Air raids force hospitals to shut in south Syria: monitor

AFP , Wednesday 27 Jun 2018

Smoke rises above opposition held areas of Daraa during airstrikes by Syrian regime forces on June 26, 2018. Russian-backed regime forces have for weeks been preparing an offensive to retake Syria's south, a strategic zone that borders both Jordan and the Israeli-occupied Golan Heights (Photo:AFP)

Air strikes on rebel-held parts of southern Syria put three hospitals out of service overnight as the government pressed a Russian-backed offensive to retake territory, a monitor said on Wednesday.

The Syrian Observatory for Human Rights said bombing raids, including by Russian warplanes, had damaged medical centres in the opposition-controlled towns of Saida, Al-Mseifra and Al-Jiza in Daraa province.

"The Saida hospital was put out of service after midnight, because of unidentified air strikes near the facility," said Observatory head Rami Abdel Rahman.

Air strikes by planes identified as Russian then hit near the medical centre in Al-Mseifra, damaging it and forcing it to close, he said.

"The hospital in Al-Jiza was damaged this morning. There were Russian air strikes close to the hospital, which damaged it and put it out of service," Abdel Rahman added.

He had no immediate information on the fate of medical staff or the patients inside the facilities.

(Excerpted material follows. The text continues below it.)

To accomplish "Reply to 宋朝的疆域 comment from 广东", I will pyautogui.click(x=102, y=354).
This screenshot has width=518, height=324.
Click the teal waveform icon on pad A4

The recent closures bring to five the number of hospitals that have been put out of service by the Syrian government's week-long military push on the south.

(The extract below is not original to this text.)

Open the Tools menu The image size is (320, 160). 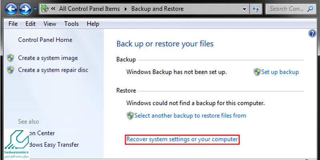(72, 24)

Troops began ramping up air strikes, rocket fire and the dropping of barrel bombs on rebel territory in Daraa and neighbouring Quneitra province on June 19.

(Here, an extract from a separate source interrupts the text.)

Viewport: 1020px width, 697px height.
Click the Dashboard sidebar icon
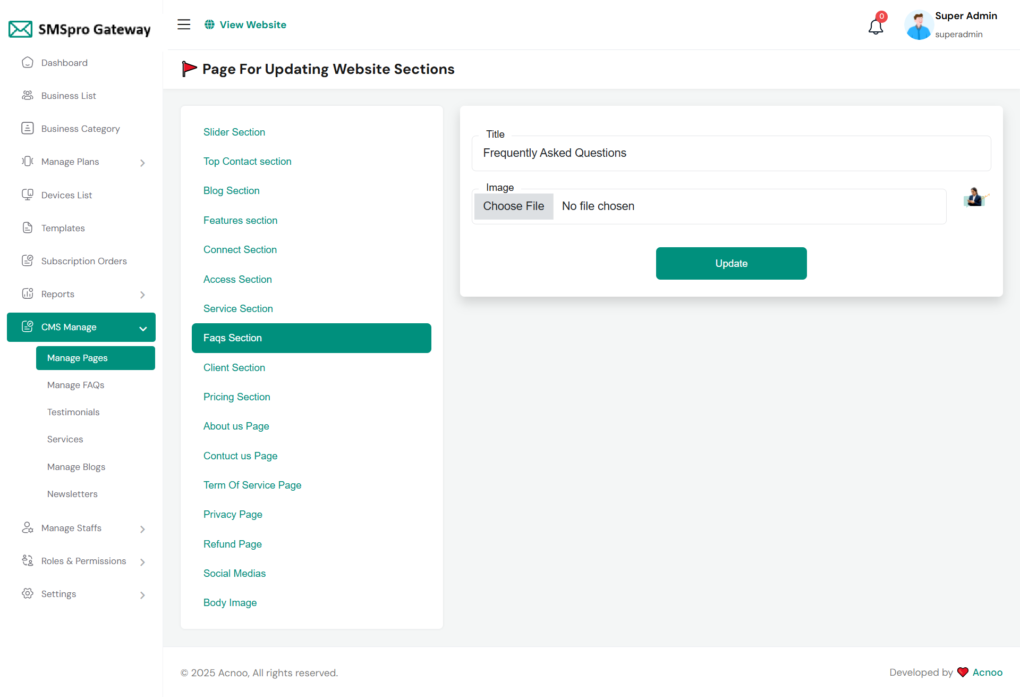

Russian warplanes then began striking, and troops launched an assault on the rebel-held half of Daraa city on Tuesday.

State news agency SANA said air strikes on Daraa were a prelude to an "advance into the southeastern quarter of the city."

The Observatory said heavy Russian and Syrian raids, rockets and barrel bombs were still hitting rebel-held neighbourhoods on Wednesday morning.

The Britain-based monitor, which relies on a network of sources inside Syria, says it relies on flight patterns, aircraft involved and ammunition used to determine who carries out air strikes.